Render every line of the records below as a Markdown table with the columns Number and Text, one line per row, leaving out blank lines.

─── SOURCE MATERIAL ───

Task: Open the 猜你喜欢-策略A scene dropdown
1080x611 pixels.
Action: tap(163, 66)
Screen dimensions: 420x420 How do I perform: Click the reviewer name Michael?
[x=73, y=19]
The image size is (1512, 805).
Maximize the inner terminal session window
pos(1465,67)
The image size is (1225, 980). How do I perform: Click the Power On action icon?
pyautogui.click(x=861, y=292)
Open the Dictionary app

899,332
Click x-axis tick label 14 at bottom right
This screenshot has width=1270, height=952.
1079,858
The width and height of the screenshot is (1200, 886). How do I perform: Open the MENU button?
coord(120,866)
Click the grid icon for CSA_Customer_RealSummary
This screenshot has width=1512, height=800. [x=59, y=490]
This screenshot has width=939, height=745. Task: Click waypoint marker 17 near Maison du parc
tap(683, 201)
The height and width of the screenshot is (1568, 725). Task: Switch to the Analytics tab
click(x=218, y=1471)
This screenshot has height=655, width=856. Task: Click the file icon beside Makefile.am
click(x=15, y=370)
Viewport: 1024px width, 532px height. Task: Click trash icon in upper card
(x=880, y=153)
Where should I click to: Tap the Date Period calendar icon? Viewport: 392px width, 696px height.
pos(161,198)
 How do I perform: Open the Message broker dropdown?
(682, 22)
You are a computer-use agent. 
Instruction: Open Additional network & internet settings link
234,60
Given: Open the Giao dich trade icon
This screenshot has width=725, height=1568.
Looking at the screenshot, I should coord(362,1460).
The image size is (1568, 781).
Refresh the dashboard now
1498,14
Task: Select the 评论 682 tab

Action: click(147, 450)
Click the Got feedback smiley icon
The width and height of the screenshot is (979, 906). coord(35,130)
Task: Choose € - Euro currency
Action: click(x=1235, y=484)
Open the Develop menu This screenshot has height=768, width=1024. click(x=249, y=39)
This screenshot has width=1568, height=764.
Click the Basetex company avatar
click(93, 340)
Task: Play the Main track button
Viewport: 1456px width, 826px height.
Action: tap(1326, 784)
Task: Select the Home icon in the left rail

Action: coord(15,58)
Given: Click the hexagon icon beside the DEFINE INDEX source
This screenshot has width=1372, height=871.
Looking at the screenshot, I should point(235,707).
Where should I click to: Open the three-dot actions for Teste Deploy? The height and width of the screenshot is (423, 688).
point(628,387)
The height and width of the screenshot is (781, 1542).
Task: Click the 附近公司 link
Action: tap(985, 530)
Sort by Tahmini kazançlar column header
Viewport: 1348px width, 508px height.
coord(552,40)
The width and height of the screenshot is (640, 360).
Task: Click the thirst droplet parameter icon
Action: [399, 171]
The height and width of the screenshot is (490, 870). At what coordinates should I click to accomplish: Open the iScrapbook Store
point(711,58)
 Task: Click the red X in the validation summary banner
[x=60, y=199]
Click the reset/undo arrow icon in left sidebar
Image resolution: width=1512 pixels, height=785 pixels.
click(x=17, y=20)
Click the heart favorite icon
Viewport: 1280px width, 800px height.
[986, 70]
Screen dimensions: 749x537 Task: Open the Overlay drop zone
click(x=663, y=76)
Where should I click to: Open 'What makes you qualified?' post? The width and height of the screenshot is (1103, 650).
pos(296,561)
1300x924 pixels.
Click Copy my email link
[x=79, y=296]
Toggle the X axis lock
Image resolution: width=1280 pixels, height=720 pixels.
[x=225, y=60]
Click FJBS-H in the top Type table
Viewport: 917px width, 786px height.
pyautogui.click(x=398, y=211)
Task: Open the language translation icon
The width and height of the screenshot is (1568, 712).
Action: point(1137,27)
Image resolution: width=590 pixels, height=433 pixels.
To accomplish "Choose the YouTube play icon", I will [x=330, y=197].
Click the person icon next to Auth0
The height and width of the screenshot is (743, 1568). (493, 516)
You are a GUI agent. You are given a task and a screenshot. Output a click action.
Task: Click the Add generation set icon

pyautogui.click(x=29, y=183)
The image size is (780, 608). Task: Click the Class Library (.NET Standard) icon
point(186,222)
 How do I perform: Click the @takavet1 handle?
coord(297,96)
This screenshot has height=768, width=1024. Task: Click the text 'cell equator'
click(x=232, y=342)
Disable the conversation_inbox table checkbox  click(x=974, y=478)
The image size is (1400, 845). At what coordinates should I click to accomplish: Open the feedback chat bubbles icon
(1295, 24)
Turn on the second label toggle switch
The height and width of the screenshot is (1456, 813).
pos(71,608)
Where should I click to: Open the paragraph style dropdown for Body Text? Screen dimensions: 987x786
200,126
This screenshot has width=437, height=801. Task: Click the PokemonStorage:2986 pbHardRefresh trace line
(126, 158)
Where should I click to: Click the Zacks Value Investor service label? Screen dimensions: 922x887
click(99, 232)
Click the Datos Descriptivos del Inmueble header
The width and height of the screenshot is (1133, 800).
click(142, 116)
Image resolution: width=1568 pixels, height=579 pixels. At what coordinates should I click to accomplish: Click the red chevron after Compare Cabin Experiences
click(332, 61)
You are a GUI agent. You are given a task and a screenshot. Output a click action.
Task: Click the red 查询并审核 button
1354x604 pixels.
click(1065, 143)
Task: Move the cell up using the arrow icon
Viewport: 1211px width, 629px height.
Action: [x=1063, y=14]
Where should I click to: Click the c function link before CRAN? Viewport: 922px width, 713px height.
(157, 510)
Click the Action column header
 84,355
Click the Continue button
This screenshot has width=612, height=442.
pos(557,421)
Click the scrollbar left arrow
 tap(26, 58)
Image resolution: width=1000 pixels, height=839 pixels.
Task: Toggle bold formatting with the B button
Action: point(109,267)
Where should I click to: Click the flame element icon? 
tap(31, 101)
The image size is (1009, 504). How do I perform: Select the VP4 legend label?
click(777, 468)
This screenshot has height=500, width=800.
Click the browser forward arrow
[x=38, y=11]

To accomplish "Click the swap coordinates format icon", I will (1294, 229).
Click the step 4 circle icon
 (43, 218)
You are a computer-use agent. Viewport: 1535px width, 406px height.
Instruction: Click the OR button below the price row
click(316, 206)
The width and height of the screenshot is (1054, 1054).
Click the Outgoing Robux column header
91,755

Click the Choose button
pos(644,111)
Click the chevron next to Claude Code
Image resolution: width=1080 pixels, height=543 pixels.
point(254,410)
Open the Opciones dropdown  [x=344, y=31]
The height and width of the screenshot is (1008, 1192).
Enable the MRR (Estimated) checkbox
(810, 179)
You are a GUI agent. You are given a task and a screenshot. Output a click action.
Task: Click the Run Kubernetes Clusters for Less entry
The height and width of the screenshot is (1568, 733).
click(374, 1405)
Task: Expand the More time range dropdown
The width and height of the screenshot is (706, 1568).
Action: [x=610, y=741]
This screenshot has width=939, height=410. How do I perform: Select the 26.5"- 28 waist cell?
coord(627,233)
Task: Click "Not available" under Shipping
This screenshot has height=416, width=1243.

───

## OUTPUT
| Number | Text |
|---|---|
| 1 | Task: Open the 猜你喜欢-策略A scene dropdown |
| 2 | 1080x611 pixels. |
| 3 | Action: tap(163, 66) |
| 4 | Screen dimensions: 420x420 How do I perform: Click the reviewer name Michael? |
| 5 | [x=73, y=19] |
| 6 | The image size is (1512, 805). |
| 7 | Maximize the inner terminal session window |
| 8 | pos(1465,67) |
| 9 | The image size is (1225, 980). How do I perform: Click the Power On action icon? |
| 10 | pyautogui.click(x=861, y=292) |
| 11 | Open the Dictionary app |
| 12 | 899,332 |
| 13 | Click x-axis tick label 14 at bottom right |
| 14 | This screenshot has width=1270, height=952. |
| 15 | 1079,858 |
| 16 | The width and height of the screenshot is (1200, 886). How do I perform: Open the MENU button? |
| 17 | coord(120,866) |
| 18 | Click the grid icon for CSA_Customer_RealSummary |
| 19 | This screenshot has width=1512, height=800. [x=59, y=490] |
| 20 | This screenshot has width=939, height=745. Task: Click waypoint marker 17 near Maison du parc |
| 21 | tap(683, 201) |
| 22 | The height and width of the screenshot is (1568, 725). Task: Switch to the Analytics tab |
| 23 | click(x=218, y=1471) |
| 24 | This screenshot has height=655, width=856. Task: Click the file icon beside Makefile.am |
| 25 | click(x=15, y=370) |
| 26 | Viewport: 1024px width, 532px height. Task: Click trash icon in upper card |
| 27 | (x=880, y=153) |
| 28 | Where should I click to: Tap the Date Period calendar icon? Viewport: 392px width, 696px height. |
| 29 | pos(161,198) |
| 30 |  How do I perform: Open the Message broker dropdown? |
| 31 | (682, 22) |
| 32 | You are a computer-use agent.  |
| 33 | Instruction: Open Additional network & internet settings link |
| 34 | 234,60 |
| 35 | Given: Open the Giao dich trade icon |
| 36 | This screenshot has width=725, height=1568. |
| 37 | Looking at the screenshot, I should coord(362,1460). |
| 38 | The image size is (1568, 781). |
| 39 | Refresh the dashboard now |
| 40 | 1498,14 |
| 41 | Task: Select the 评论 682 tab |
| 42 | Action: click(147, 450) |
| 43 | Click the Got feedback smiley icon |
| 44 | The width and height of the screenshot is (979, 906). coord(35,130) |
| 45 | Task: Choose € - Euro currency |
| 46 | Action: click(x=1235, y=484) |
| 47 | Open the Develop menu This screenshot has height=768, width=1024. click(x=249, y=39) |
| 48 | This screenshot has width=1568, height=764. |
| 49 | Click the Basetex company avatar |
| 50 | click(93, 340) |
| 51 | Task: Play the Main track button |
| 52 | Viewport: 1456px width, 826px height. |
| 53 | Action: tap(1326, 784) |
| 54 | Task: Select the Home icon in the left rail |
| 55 | Action: coord(15,58) |
| 56 | Given: Click the hexagon icon beside the DEFINE INDEX source |
| 57 | This screenshot has width=1372, height=871. |
| 58 | Looking at the screenshot, I should point(235,707). |
| 59 | Where should I click to: Open the three-dot actions for Teste Deploy? The height and width of the screenshot is (423, 688). |
| 60 | point(628,387) |
| 61 | The height and width of the screenshot is (781, 1542). |
| 62 | Task: Click the 附近公司 link |
| 63 | Action: tap(985, 530) |
| 64 | Sort by Tahmini kazançlar column header |
| 65 | Viewport: 1348px width, 508px height. |
| 66 | coord(552,40) |
| 67 | The width and height of the screenshot is (640, 360). |
| 68 | Task: Click the thirst droplet parameter icon |
| 69 | Action: [399, 171] |
| 70 | The height and width of the screenshot is (490, 870). At what coordinates should I click to accomplish: Open the iScrapbook Store |
| 71 | point(711,58) |
| 72 |  Task: Click the red X in the validation summary banner |
| 73 | [x=60, y=199] |
| 74 | Click the reset/undo arrow icon in left sidebar |
| 75 | Image resolution: width=1512 pixels, height=785 pixels. |
| 76 | click(x=17, y=20) |
| 77 | Click the heart favorite icon |
| 78 | Viewport: 1280px width, 800px height. |
| 79 | [986, 70] |
| 80 | Screen dimensions: 749x537 Task: Open the Overlay drop zone |
| 81 | click(x=663, y=76) |
| 82 | Where should I click to: Open 'What makes you qualified?' post? The width and height of the screenshot is (1103, 650). |
| 83 | pos(296,561) |
| 84 | 1300x924 pixels. |
| 85 | Click Copy my email link |
| 86 | [x=79, y=296] |
| 87 | Toggle the X axis lock |
| 88 | Image resolution: width=1280 pixels, height=720 pixels. |
| 89 | [x=225, y=60] |
| 90 | Click FJBS-H in the top Type table |
| 91 | Viewport: 917px width, 786px height. |
| 92 | pyautogui.click(x=398, y=211) |
| 93 | Task: Open the language translation icon |
| 94 | The width and height of the screenshot is (1568, 712). |
| 95 | Action: point(1137,27) |
| 96 | Image resolution: width=590 pixels, height=433 pixels. |
| 97 | To accomplish "Choose the YouTube play icon", I will [x=330, y=197]. |
| 98 | Click the person icon next to Auth0 |
| 99 | The height and width of the screenshot is (743, 1568). (493, 516) |
| 100 | You are a GUI agent. You are given a task and a screenshot. Output a click action. |
| 101 | Task: Click the Add generation set icon |
| 102 | pyautogui.click(x=29, y=183) |
| 103 | The image size is (780, 608). Task: Click the Class Library (.NET Standard) icon |
| 104 | point(186,222) |
| 105 |  How do I perform: Click the @takavet1 handle? |
| 106 | coord(297,96) |
| 107 | This screenshot has height=768, width=1024. Task: Click the text 'cell equator' |
| 108 | click(x=232, y=342) |
| 109 | Disable the conversation_inbox table checkbox  click(x=974, y=478) |
| 110 | The image size is (1400, 845). At what coordinates should I click to accomplish: Open the feedback chat bubbles icon |
| 111 | (1295, 24) |
| 112 | Turn on the second label toggle switch |
| 113 | The height and width of the screenshot is (1456, 813). |
| 114 | pos(71,608) |
| 115 | Where should I click to: Open the paragraph style dropdown for Body Text? Screen dimensions: 987x786 |
| 116 | 200,126 |
| 117 | This screenshot has width=437, height=801. Task: Click the PokemonStorage:2986 pbHardRefresh trace line |
| 118 | (126, 158) |
| 119 | Where should I click to: Click the Zacks Value Investor service label? Screen dimensions: 922x887 |
| 120 | click(99, 232) |
| 121 | Click the Datos Descriptivos del Inmueble header |
| 122 | The width and height of the screenshot is (1133, 800). |
| 123 | click(142, 116) |
| 124 | Image resolution: width=1568 pixels, height=579 pixels. At what coordinates should I click to accomplish: Click the red chevron after Compare Cabin Experiences |
| 125 | click(332, 61) |
| 126 | You are a GUI agent. You are given a task and a screenshot. Output a click action. |
| 127 | Task: Click the red 查询并审核 button |
| 128 | 1354x604 pixels. |
| 129 | click(1065, 143) |
| 130 | Task: Move the cell up using the arrow icon |
| 131 | Viewport: 1211px width, 629px height. |
| 132 | Action: [x=1063, y=14] |
| 133 | Where should I click to: Click the c function link before CRAN? Viewport: 922px width, 713px height. |
| 134 | (157, 510) |
| 135 | Click the Action column header |
| 136 |  84,355 |
| 137 | Click the Continue button |
| 138 | This screenshot has width=612, height=442. |
| 139 | pos(557,421) |
| 140 | Click the scrollbar left arrow |
| 141 |  tap(26, 58) |
| 142 | Image resolution: width=1000 pixels, height=839 pixels. |
| 143 | Task: Toggle bold formatting with the B button |
| 144 | Action: point(109,267) |
| 145 | Where should I click to: Click the flame element icon?  |
| 146 | tap(31, 101) |
| 147 | The image size is (1009, 504). How do I perform: Select the VP4 legend label? |
| 148 | click(777, 468) |
| 149 | This screenshot has height=500, width=800. |
| 150 | Click the browser forward arrow |
| 151 | [x=38, y=11] |
| 152 | To accomplish "Click the swap coordinates format icon", I will (1294, 229). |
| 153 | Click the step 4 circle icon |
| 154 |  (43, 218) |
| 155 | You are a computer-use agent. Viewport: 1535px width, 406px height. |
| 156 | Instruction: Click the OR button below the price row |
| 157 | click(316, 206) |
| 158 | The width and height of the screenshot is (1054, 1054). |
| 159 | Click the Outgoing Robux column header |
| 160 | 91,755 |
| 161 | Click the Choose button |
| 162 | pos(644,111) |
| 163 | Click the chevron next to Claude Code |
| 164 | Image resolution: width=1080 pixels, height=543 pixels. |
| 165 | point(254,410) |
| 166 | Open the Opciones dropdown  [x=344, y=31] |
| 167 | The height and width of the screenshot is (1008, 1192). |
| 168 | Enable the MRR (Estimated) checkbox |
| 169 | (810, 179) |
| 170 | You are a GUI agent. You are given a task and a screenshot. Output a click action. |
| 171 | Task: Click the Run Kubernetes Clusters for Less entry |
| 172 | The height and width of the screenshot is (1568, 733). |
| 173 | click(374, 1405) |
| 174 | Task: Expand the More time range dropdown |
| 175 | The width and height of the screenshot is (706, 1568). |
| 176 | Action: [x=610, y=741] |
| 177 | This screenshot has width=939, height=410. How do I perform: Select the 26.5"- 28 waist cell? |
| 178 | coord(627,233) |
| 179 | Task: Click "Not available" under Shipping |
| 180 | This screenshot has height=416, width=1243. |